I am having lots of trouble with a question that seems at firs quite elementary.
Let $X_1,X_2,\dots,X_n$ be independent and identically distributed random variables, $X_i:(\Omega,\mathcal{F},P')\rightarrow(\mathbb{R},\mathcal{B}(\mathbb{R}),P_X)$ such that $P'$ determines a continuous cumulative distribution function $F_X(x)=P[X\leq x]=P'[\{\omega\in\Omega:X(\omega)\leq x\}]$ which is not necessarily absolute continuous wrt the Lebesgue measure. Then, given the order statistics $X_{i_1}<X_{i_2}<\dots<X_{i_n}$ the conditional distribution of $X_1,X_2,\dots,X_n$ is discrete, and assigns probability $\frac{1}{n!}$ to each "point" $X_{i_1},X_{i_2},\dots,X_{i_n}$ where $i_1.i_2,\dots,i_n$ is a permutation of $1,2,\dots,n$.

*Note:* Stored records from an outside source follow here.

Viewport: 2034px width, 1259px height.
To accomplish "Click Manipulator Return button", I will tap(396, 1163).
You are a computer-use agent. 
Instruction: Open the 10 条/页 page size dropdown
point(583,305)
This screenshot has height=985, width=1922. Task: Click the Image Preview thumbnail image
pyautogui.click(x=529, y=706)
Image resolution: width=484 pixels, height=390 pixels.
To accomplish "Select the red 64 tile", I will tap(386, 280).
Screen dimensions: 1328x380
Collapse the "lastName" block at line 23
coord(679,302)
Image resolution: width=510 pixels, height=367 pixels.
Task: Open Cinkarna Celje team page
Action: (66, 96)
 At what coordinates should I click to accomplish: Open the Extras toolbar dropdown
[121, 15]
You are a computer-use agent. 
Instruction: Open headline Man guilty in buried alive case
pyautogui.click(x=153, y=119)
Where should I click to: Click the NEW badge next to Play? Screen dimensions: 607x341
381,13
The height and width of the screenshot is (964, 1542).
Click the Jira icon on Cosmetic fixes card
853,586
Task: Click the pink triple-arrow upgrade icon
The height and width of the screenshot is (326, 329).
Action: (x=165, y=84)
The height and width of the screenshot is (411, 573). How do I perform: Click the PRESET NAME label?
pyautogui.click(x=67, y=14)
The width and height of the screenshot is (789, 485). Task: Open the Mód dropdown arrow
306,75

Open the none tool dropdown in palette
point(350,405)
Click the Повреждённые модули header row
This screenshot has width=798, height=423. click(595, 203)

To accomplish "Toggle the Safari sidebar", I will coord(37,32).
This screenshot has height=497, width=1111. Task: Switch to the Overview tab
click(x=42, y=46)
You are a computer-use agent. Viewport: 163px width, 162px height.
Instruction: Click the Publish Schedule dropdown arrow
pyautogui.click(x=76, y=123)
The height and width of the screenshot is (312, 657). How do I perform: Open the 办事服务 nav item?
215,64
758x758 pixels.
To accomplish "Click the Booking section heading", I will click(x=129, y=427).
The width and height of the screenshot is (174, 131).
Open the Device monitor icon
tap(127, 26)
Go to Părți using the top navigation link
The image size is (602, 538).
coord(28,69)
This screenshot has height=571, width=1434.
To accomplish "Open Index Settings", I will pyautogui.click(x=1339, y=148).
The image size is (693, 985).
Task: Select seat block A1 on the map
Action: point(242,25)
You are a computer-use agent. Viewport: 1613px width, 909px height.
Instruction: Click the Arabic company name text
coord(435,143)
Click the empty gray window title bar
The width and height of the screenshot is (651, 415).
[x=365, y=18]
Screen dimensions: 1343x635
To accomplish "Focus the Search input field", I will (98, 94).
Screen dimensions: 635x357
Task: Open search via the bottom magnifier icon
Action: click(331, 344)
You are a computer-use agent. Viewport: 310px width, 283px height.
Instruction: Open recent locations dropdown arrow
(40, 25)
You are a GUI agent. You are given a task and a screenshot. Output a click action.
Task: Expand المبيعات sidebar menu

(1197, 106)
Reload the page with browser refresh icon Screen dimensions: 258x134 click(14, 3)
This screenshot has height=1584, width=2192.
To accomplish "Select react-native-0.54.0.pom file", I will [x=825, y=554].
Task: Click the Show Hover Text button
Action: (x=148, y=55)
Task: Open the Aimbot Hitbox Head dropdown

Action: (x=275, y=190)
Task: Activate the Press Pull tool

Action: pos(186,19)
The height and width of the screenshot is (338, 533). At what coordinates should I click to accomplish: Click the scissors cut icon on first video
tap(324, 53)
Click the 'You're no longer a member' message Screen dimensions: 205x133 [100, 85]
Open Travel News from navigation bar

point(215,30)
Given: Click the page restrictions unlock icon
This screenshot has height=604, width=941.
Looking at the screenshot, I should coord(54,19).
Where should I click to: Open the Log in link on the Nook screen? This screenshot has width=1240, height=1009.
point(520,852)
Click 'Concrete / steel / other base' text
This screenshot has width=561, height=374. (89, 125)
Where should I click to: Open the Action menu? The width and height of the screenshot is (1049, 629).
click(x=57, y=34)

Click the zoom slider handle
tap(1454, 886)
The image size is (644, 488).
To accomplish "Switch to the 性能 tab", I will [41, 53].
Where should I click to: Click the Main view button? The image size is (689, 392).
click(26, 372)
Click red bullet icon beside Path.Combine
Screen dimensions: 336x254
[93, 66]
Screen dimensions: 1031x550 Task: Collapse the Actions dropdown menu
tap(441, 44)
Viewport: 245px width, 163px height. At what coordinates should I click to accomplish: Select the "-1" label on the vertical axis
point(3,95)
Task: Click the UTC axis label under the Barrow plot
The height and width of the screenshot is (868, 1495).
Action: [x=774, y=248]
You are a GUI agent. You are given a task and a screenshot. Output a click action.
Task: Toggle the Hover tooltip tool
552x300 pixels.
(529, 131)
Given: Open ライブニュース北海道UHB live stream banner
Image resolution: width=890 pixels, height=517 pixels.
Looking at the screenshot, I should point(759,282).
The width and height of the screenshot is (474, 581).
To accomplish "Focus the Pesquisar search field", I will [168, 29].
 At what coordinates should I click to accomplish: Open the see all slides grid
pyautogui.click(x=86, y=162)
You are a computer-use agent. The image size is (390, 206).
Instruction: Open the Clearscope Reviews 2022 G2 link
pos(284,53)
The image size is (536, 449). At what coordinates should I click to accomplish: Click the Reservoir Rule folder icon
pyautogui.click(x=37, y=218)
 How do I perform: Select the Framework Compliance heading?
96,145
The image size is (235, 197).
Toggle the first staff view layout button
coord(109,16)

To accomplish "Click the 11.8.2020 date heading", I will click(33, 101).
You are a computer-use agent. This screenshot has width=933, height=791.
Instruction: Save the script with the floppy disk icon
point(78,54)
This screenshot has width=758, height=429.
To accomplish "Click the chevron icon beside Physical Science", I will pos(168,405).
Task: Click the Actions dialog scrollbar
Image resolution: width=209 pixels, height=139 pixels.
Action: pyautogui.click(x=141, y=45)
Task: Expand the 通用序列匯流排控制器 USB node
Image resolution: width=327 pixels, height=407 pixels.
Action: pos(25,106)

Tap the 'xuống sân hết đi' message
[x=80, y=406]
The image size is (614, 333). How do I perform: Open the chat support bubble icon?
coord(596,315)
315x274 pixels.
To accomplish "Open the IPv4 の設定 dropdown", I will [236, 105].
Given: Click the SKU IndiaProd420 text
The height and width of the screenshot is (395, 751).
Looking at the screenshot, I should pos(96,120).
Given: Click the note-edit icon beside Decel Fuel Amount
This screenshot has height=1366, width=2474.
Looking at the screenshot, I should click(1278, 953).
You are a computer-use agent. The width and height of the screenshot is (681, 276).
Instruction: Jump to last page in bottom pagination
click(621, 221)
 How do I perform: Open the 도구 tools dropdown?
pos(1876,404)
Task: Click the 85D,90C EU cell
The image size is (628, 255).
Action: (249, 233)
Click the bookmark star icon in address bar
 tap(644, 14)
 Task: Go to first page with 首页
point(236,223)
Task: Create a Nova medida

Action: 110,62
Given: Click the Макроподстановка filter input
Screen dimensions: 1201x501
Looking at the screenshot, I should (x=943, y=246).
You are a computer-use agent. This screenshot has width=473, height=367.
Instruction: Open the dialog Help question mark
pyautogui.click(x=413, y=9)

The questions does not seem to refer to the distribution of $X_1,X_2,\dots,X_n$ given a particular realization of the order statistics $X_{i_1}=x_{i_1},X_{i_2}=x_{i_2},\dots,X_{i_n}=x_{i_n}$, but the general conditioning.
I have found rather difficult to compute the conditional probabilities as they do not reduce to the simplest cases of conditional distributions.
Any insights or references?
Best Regards,
JM
This is an obvious statement (esp if you ignore the portion about absolutely continuous).
You should be able to show that $P(X_1 < X_2) = P(X_2 < X_1)$, which is the 2 variable case.
And similar, for any permutation $\sigma \in S_n$, we have
$$P(X_1 < X_2 < \cdots <X_n) = P(X_{\sigma(1)} < X_{\sigma(2)} < \cdots < X_{\sigma(n)})$$
Hence, each of these $n!$ events are equally likely to occur, hence occur with probability $\frac{1}{n!}$ (with the disclaimer that they sum to 1).
Note that you are restricting your cases to when all the order statistics are distinct, which means that all the original RV's have distinct values. This might restrict your probability space, if it is not absolutely continuous.
The exact distribution of $X_i$ does not matter. All that matters is that they are IID, and also that it is not the constant RV, in which case, $P(X_1< X_2) = 0$.